Изменить размер шрифта - +
Затерянная среди них азиатская долина укрыла путников. Они уснули. И во сне пересекли границы осуществления желаний.

Выбеленные луной врата из рога и слоновой кости раскрылись. Сознание Земли объяло их. И они вступили в его пределы…

 

XXXV

 

Медленно подступил рассвет. Небо зарозовело, затрепетало, зажглось. Вздох ветра всколыхнул испарения, закрывшие далеко внизу поверхность Черного моря. Но вокруг еще стояли те утренние сумерки, приглушающие все цвета, когда О’Мэлли очнулся ото сна и понял, что его широко открытые глаза смотрят на рододендроны. Возможно, он и спал, но обычно во сне не теряют сознание, поэтому в своих записях ирландец обозначил этот период как «выпадение перехода», что бы это ни значило.

И вдруг заросли рододендронов в сотне футов ниже по склону задвигались. В неярком свете было видно, как движение передавалось от одной купы к другой. Его сопровождал странный негромкий звук, вызвавший в памяти библейскую фразу о шуме «как бы идущего по вершинам тутовых дерев». Приглушенный, невнятный, переменчивый, он разносился повсюду, за спиной тоже. Оглянувшись, О’Мэлли увидел новые группы выше по склону, которых вчера не заметил. Они также перемещались, сливаясь вместе и соединяясь с массой внизу, или же поднимались еще выше, исчезая из вида.

Внезапно поднялся ветер и затрепал миллионы жестких листочков. Вслед за этим возник иной звук, топот копыт, сотрясающих землю. Ирландца охватило смятение на мгновенно ожившем горном склоне, который будто встряхнулся и встал на дыбы.

Вначале ему показалось, что ветер вырвал рододендроны с корнем и с грохотом разбрасывает по склонам. Но скачущие группы проносились слишком быстро, нигде не задерживаясь, а к топоту добавились крики и громкие голоса. Они напомнили тот призыв, что долетел некогда до его ушей в Эгейском море. Странный резкий запах, тоже напомнивший уже слышанный, почуялся кругом.

И тут он понял, что все это время наблюдал вовсе не рододендроны, а великолепных скачущих существ. Целый сонм их, всех размеров, вырисовывался в отдалении: переступая и потряхивая гривами на утреннем ветру, все вместе они устрашали, но поодиночке являли благородство.

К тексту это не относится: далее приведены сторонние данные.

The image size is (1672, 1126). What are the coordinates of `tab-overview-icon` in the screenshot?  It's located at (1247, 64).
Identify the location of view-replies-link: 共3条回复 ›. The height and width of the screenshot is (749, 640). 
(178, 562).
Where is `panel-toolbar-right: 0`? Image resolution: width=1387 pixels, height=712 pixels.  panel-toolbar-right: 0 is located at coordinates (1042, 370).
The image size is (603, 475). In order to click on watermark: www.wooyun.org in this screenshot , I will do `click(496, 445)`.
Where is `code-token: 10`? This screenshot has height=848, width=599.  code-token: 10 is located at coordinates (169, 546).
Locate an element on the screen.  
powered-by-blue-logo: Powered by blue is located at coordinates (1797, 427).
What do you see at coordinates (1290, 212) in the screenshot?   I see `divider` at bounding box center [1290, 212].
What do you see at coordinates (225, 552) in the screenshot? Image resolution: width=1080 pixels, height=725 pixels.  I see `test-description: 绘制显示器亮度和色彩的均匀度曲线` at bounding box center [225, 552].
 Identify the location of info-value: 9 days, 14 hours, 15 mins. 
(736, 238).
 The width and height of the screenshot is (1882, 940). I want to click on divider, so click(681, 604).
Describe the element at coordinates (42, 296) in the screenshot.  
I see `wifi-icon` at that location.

С востока распространялся свет. Охваченный восторгом и удивлением, затаив дыхание, О’Мэлли смотрел во все глаза. Золотисто-бронзовый отлив их великолепных тел слепил его. Тысяча бархатистых боков вздымалась при дыхании, местами виднелась женственная белизна, словно пена на гребне мощной волны: силуэты несравнимой грации и силы, с царственной осанкой; перекатывающиеся мышцы крепких рук и ног; очертания плеч, изысканно сочетающих непокорную силу и мягкость. Он услыхал гомон их голосов на рассвете, настоянных за протекшие века, гулких, подобно морскому прибою. Из его груди вырвался певучий крик. Тут они снялись с места. Поразительный порыв! И унеслись галопом.

Топот пролетел по горам, затихая в отдалении. Рододендроны, скрывавшие их до поры до времени, приняли обычный облик, и теперь один за другим зажигали огоньки бесчисленных цветов навстречу солнцу. А О’Мэлли понял, что во время сна прошел вместе со свои провожатым через врата из слоновой кости и рога и теперь стоял в саду юности Земли. Миновав все границы, все барьеры, он достиг райского сада своих глубинных желаний. Сознание Земли приняло его. И теперь он видел ранние формы жизни, порожденные ею, — живых прототипов легенд, мифов и сказаний, воплощение первых проявлений ее сознания, вечных, доступных восприятию любого истинно поклоняющегося. Он всю жизнь обожал и обожествлял природу. И теперь, слившись с обожаемым существом, он ощущал мысли Земли, ее силы и проявления жизни как свои собственные.

Все это пронеслось в душе ирландца, но раздумывать было некогда. Спутник его претерпевал поразительное преображение. Наконец всякое прикрытие отброшено. Родичи призвали его. Он всем существом устремился навстречу.